=== Your assignment ===
Pull every line with the word "will" out of the entries below.

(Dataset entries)
----------

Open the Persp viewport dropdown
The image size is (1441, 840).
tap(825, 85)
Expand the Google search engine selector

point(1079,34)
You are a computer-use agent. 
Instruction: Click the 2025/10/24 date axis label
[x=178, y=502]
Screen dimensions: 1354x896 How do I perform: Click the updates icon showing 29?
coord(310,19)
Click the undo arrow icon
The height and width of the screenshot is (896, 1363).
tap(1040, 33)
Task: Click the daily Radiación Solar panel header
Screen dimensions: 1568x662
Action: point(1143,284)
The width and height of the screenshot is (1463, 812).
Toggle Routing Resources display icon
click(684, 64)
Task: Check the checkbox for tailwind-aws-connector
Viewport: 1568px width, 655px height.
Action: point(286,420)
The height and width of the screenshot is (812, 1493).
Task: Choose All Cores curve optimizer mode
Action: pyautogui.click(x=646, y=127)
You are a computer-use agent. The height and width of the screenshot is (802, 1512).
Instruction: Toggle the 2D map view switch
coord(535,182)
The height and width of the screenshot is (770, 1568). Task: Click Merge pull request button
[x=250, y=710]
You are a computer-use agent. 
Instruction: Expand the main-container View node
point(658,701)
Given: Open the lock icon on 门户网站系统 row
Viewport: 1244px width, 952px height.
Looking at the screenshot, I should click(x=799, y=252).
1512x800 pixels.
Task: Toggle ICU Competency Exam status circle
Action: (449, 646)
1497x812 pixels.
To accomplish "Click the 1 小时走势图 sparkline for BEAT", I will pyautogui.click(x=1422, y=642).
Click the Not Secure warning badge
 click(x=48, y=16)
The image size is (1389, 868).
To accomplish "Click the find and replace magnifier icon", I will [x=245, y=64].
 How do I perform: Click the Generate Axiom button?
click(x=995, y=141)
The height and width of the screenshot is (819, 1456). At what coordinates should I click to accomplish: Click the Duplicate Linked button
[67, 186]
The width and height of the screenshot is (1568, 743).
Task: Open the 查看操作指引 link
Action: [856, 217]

----------

=== Result for this task ===
To accomplish "Click the 1 小时走势图 sparkline for BEAT", I will pyautogui.click(x=1422, y=642).
To accomplish "Click the find and replace magnifier icon", I will [x=245, y=64].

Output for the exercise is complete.